Arithmetic Sequence Summation Methods

Overview

This lecture covers methods to find the sum of an arithmetic sequence using standard formulas, with step-by-step examples and explanations of each formula’s application.

Sum Formulas for Arithmetic Sequences

• The sum of the first n terms (Sₙ) of an arithmetic sequence can be found by Sₙ = n/2 × (a₁ + aₙ).
• Alternatively, use Sₙ = n/2 × [2a₁ + (n − 1)d] when the nth term (aₙ) is not given.
• a₁ is the first term, aₙ is the nth (last) term, n is the total number of terms, and d is the common difference.

Example Calculations

• If a₁ = 5, a₁₀ = 68, n = 10: S₁₀ = 10/2 × (5 + 68) = 5 × 73 = 365.
• If a₁ = 5, d = –7, n = 10: S₁₀ = 10/2 × [2×5 + (10–1)×(–7)] = 5 × (10 + (–63)) = 5 × (–53) = –265.
• For sequence 3, 5, 7, ... (a₁ = 3, d = 2), n = 10: S₁₀ = 10/2 × [2×3 + 9×2] = 5 × 24 = 120.
• For a₁ = 6, d = –3, n = 10: S₁₀ = 10/2 × [2×6 + 9×(–3)] = 5 × (12 + (–27)) = 5 × (–15) = –75.

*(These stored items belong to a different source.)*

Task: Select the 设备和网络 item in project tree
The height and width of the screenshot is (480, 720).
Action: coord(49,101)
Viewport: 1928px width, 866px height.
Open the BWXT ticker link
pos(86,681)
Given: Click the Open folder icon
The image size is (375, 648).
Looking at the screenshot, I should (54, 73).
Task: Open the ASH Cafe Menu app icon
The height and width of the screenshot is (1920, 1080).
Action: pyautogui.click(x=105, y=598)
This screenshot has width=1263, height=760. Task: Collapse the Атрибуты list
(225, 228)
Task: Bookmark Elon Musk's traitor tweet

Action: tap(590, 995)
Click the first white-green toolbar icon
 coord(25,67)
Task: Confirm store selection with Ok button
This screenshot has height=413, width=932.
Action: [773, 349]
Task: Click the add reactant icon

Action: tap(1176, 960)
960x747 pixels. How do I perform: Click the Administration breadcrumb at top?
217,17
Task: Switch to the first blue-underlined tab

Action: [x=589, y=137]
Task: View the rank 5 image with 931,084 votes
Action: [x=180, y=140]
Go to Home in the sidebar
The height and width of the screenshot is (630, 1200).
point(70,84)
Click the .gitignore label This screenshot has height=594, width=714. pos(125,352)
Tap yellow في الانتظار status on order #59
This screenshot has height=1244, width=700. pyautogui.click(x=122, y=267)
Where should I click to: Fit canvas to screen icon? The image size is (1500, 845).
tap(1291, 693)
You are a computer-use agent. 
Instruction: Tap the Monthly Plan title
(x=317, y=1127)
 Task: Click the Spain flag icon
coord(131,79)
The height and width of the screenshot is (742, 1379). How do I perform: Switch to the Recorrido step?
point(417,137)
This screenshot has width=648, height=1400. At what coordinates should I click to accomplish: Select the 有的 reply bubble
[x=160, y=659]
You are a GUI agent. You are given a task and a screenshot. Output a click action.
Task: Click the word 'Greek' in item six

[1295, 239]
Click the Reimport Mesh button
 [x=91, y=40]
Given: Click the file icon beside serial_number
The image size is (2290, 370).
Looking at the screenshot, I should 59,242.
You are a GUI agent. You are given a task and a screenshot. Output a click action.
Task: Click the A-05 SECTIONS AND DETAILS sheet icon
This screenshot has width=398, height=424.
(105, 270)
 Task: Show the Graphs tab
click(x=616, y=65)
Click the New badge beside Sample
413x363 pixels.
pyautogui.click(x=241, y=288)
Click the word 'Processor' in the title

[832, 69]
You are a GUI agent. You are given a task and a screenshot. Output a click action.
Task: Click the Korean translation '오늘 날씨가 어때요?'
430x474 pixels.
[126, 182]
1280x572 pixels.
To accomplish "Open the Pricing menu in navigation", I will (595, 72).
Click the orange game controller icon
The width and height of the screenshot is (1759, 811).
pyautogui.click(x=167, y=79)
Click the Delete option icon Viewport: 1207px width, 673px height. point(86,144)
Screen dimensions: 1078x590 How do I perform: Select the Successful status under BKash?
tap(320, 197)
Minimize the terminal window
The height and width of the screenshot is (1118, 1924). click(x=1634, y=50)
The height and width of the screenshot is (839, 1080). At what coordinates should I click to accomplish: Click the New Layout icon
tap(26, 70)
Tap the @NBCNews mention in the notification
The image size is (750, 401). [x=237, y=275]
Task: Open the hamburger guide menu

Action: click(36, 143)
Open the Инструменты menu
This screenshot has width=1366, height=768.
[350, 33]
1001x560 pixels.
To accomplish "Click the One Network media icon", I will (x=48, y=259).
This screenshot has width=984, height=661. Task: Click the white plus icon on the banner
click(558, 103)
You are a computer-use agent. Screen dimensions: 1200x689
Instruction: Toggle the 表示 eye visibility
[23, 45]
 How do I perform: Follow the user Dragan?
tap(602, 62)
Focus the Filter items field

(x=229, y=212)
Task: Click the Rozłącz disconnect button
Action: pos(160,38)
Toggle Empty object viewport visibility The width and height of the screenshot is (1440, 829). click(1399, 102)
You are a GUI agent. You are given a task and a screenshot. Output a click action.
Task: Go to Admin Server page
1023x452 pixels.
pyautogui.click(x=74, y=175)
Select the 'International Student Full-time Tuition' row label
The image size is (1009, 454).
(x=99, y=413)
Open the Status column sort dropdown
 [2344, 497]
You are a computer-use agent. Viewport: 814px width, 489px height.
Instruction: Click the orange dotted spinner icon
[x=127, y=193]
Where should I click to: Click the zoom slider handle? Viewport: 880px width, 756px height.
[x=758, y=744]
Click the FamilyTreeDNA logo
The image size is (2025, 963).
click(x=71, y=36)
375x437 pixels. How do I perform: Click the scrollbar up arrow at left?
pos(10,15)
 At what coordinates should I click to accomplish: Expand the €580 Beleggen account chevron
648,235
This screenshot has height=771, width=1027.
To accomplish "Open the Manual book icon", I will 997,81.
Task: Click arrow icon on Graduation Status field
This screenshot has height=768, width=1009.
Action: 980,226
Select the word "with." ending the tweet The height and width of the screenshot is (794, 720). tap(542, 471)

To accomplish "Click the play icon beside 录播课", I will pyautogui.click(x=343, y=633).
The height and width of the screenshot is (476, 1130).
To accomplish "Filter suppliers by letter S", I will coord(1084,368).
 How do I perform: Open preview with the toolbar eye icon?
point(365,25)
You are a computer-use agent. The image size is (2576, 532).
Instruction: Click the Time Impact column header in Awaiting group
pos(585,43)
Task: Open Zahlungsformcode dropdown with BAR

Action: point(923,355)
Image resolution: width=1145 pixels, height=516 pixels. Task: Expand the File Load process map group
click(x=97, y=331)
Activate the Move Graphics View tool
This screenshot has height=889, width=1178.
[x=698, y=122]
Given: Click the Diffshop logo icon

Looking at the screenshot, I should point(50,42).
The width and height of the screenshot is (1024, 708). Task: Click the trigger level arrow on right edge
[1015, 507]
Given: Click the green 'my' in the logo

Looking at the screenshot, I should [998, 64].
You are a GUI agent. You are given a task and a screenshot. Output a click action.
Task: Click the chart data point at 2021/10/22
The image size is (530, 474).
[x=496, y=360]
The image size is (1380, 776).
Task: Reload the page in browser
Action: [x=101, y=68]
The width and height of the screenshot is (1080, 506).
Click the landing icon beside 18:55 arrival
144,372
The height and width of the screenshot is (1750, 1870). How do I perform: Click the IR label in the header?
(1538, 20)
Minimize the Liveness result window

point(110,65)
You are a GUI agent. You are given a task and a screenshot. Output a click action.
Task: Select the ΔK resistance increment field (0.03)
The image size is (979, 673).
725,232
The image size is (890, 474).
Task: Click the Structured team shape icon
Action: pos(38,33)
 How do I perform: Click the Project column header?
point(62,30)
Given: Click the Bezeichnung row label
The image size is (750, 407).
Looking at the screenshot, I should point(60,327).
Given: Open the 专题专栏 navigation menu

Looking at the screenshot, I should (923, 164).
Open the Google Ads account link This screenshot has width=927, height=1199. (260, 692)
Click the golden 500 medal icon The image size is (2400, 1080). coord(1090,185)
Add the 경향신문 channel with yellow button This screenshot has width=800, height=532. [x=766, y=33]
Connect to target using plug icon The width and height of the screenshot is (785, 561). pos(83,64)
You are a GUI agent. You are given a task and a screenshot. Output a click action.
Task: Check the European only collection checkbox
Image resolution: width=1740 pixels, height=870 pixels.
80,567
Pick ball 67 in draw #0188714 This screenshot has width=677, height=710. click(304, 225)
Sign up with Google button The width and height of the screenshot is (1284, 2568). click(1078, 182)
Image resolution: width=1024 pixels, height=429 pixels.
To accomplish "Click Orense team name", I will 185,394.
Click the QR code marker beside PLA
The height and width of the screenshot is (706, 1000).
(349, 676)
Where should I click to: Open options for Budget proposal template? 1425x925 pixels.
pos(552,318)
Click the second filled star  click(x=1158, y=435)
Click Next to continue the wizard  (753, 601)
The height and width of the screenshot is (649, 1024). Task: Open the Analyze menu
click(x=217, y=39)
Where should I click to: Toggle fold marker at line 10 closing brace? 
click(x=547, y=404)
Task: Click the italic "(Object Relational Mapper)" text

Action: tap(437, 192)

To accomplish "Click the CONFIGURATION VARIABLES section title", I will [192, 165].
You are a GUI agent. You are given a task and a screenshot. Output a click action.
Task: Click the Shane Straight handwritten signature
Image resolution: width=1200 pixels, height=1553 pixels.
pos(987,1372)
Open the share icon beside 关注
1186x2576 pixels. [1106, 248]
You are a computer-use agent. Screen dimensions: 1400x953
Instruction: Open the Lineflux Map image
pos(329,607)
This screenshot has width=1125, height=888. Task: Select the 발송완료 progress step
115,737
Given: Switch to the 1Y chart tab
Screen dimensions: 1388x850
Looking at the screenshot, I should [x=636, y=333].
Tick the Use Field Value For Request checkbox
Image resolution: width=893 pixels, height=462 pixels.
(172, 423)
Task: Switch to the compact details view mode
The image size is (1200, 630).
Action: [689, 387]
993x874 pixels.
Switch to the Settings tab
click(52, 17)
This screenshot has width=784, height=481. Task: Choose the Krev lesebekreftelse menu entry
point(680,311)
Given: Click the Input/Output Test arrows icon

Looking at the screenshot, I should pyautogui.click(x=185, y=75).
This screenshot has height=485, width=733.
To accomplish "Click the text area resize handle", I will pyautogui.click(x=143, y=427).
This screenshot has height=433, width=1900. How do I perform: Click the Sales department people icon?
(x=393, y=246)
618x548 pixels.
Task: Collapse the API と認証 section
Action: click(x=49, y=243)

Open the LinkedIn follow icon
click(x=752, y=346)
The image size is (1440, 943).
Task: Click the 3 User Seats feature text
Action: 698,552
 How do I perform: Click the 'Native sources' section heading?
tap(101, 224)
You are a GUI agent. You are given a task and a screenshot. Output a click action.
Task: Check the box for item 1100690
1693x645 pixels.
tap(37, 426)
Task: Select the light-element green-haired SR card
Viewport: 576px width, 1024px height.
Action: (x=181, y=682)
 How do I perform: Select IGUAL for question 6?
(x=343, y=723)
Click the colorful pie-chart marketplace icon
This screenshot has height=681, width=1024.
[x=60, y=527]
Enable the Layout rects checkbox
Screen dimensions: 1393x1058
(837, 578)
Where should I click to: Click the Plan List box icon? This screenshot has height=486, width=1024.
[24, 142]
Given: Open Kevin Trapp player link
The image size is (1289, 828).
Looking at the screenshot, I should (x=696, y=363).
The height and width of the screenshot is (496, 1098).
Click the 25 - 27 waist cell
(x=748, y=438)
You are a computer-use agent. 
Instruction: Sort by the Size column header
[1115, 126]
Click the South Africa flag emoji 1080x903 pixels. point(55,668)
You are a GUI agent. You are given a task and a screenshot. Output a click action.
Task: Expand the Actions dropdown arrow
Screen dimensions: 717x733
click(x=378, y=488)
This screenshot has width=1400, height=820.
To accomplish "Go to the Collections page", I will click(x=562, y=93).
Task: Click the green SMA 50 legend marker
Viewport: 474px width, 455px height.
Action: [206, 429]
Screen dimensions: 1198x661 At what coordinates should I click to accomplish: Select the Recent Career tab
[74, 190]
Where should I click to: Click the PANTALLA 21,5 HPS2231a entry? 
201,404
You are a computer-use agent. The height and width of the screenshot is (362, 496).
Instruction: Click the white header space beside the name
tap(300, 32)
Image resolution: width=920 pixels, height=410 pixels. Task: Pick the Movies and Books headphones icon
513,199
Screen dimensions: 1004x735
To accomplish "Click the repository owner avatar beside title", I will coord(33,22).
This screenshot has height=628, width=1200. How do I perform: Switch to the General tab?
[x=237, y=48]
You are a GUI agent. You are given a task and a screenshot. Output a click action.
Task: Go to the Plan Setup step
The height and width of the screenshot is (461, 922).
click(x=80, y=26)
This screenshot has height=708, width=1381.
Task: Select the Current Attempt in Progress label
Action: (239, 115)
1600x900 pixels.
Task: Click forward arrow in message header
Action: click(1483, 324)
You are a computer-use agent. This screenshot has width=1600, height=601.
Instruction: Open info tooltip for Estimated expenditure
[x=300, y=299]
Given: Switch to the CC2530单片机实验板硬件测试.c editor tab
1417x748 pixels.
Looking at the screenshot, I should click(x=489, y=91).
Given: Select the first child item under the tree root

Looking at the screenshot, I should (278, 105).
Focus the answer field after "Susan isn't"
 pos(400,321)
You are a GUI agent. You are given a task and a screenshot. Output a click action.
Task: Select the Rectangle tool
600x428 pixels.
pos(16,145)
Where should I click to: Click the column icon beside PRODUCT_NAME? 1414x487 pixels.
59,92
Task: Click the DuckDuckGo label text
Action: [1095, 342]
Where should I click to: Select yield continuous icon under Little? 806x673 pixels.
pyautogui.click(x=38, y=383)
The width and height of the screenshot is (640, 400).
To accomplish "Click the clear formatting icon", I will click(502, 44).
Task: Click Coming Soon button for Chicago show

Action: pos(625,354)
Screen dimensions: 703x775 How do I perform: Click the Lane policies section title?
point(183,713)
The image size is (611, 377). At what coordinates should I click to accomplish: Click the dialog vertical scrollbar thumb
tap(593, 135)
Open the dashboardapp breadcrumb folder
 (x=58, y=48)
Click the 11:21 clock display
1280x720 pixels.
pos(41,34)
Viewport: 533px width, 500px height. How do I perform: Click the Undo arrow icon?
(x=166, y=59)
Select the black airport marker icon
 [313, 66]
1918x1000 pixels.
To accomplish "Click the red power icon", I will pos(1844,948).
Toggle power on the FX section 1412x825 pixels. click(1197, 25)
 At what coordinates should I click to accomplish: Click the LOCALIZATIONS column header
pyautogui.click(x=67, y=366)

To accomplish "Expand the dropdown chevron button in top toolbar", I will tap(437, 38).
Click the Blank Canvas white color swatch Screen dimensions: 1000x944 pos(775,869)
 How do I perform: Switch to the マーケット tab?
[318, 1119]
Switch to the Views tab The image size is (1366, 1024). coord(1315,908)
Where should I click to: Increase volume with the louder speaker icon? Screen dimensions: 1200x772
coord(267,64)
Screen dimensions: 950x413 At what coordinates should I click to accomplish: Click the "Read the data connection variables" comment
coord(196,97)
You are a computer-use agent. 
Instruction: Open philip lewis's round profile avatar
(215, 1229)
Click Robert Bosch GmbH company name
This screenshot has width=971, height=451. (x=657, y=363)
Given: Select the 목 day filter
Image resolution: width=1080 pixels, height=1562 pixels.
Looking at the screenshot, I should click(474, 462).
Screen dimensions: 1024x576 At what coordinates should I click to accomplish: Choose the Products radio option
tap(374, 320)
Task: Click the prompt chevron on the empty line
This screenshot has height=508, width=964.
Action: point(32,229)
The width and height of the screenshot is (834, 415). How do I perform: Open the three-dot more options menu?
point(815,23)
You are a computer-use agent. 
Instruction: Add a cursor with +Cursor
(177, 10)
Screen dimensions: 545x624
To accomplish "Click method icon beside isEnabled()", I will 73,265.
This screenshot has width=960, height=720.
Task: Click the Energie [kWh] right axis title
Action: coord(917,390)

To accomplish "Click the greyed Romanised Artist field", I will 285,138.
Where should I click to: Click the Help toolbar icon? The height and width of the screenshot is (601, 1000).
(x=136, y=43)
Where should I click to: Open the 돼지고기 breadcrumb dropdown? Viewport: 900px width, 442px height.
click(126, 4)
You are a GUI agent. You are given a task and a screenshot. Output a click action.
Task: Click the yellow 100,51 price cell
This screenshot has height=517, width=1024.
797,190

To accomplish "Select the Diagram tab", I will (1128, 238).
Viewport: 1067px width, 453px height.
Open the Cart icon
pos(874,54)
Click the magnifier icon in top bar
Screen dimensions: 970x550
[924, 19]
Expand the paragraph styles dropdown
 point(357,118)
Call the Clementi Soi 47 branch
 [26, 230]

Summation Notation Examples

• For Σ6n, n from 1 to 31: a₁ = 6, a₃₁ = 186, n = 31, Sₙ = 31/2 × (6 + 186) = 31 × 96 = 2976.
• For Σ(3n–1), n from 3 to 20: a₁ = 8, a₁₈ = 59, n = 18, S₁₈ = 9 × (8 + 59) = 9 × 67 = 603.
• For Σ(3n+4), n from 2 to 16: a₁ = 10, a₁₅ = 52, n = 15, S₁₅ = 15/2 × (10 + 52) = 15 × 31 = 465.
• For Σ(n–5), n from 2 to 24: a₁ = –3, a₂₃ = 19, n = 23, S₂₃ = 23/2 × (–3 + 19) = 23 × 8 = 184.

Key Terms & Definitions

• Arithmetic Sequence — A sequence where the difference between consecutive terms is constant.
• Sₙ (Sum) — The sum of the first n terms of a sequence.
• a₁ (First Term) — The initial term of the sequence.
• aₙ (Nth Term) — The last term in the sum (or the nth term).
• d (Common Difference) — The fixed amount between terms.
• n (Number of Terms) — The count of terms included in the sum.

Action Items / Next Steps

• Practice similar problems using both sum formulas.
• Review how to identify a₁, d, n, and aₙ from sequence notation or formula.
• Prepare for upcoming exercises on arithmetic series.